One-Percent Jokes and Plutocrats in Drag: What I Saw When I Crashed a Wall Street Secret Society - I love gatecrashing pieces. Fair warning for more douche bags.

Live Storytelling Packs a Powerful Punch - I listen to a few storytelling podcasts so this was a great read, which includes the brilliant story of a contest to find Morocco's best storyteller. I'm determined to find some storytelling events to go to in London so if you know of any please let me know.

Why Writers Are the Worst Procrastinators - Some frankly AMAZING stuff in here about fear and imposter syndrome. So, so, so, so true. And again, apologies for the delay in collating this post :)

The Ghostwriting Business - If you have strong feelings about ghost-written books, as I did, I highly recommend this piece which has completely changed my opinion of the practice.

Who Killed the Jeff Davis 8? - Cops, prostitutes, cover-ups - this has all the makings of a best-selling crime novel, except it's real life, and remains unsolved.

In the Beginning, There Was a Nipple - We all remember Janet Jackson's infamous 'wardrobe malfunction', but as it happened on the cusp of the social media boom, it was handled in a very different manner to how it would be today. I don't remember being very interested in the story at the time but this is a really great look at the impact, the outrage and ultimately the injustice of how a moment that lastest nine-sixteenths of a second ruined Jackson's career while boosting Justin Timberlake's.

On Breaking One’s Neck - Er, this is exactly what you'd think, but from the perspective of a physician with six decades of experience, so somewhat enlightening.

Jon Gosselin in the Wilderness - You may or may not remember the reality TV show Jon & Kate Plus 8, but it didn't end well for Jon, who now lives in the woods and works in a restaurant. Or perhaps that's a better thing, I'm not so sure.

Surviving Anxiety - A look at one man's debilitating anxiety and his mission to overcome America's most common mental illness.

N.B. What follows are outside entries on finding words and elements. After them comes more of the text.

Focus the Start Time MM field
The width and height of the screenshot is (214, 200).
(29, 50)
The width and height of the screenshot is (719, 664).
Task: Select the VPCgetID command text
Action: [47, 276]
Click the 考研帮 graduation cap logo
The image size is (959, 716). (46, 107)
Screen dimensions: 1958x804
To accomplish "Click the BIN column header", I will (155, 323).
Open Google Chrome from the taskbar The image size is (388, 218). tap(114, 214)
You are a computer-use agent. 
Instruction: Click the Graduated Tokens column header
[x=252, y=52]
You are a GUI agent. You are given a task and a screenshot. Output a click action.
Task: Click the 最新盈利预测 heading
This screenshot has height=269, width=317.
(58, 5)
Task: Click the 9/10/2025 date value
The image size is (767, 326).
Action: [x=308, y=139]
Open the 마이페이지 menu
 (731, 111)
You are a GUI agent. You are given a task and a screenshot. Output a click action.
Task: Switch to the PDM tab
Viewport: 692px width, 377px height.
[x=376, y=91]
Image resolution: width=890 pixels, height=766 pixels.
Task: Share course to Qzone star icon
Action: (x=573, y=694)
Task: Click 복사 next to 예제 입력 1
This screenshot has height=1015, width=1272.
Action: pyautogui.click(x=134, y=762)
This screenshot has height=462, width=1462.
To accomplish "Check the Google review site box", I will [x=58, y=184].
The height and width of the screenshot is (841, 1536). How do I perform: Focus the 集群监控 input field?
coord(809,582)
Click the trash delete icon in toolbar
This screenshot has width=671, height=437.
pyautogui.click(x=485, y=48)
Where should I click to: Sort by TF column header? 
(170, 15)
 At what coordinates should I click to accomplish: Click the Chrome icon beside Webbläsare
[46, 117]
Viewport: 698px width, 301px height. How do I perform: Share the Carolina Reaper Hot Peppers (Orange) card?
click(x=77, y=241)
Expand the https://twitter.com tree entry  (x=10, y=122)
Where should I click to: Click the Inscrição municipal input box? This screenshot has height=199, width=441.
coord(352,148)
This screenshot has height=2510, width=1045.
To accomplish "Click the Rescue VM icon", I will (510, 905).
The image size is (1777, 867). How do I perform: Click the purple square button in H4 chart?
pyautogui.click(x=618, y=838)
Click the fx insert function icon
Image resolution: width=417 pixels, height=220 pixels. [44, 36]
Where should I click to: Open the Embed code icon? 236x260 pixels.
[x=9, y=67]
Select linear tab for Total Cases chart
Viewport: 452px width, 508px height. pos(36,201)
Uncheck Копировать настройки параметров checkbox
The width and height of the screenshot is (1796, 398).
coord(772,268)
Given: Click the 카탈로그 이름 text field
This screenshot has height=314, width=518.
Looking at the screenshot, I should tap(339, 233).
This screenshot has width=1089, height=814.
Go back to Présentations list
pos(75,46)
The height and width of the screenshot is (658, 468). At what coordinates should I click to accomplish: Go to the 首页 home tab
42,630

Not Here To Make Friends - I shared this recently and I'm sharing it again because this article about unlikeable women in fiction is so great. A nightmare protagonist doesn't make a terrible book, and this has really changed the way I've thought about some of the books I've read.

Wilderness Women - The women in this piece are great and feisty and HARDCORE, taking on Alaska's wildest competition.

The internet mystery that has the world baffled - A mysterious organisation has been settling code-breakers around the world cryptic challenges for the past two years. A duck is involved. Nobody seems to know the truth. ACE.

So there we go, that should keep your non-fiction fans topped up for a while. See you next month!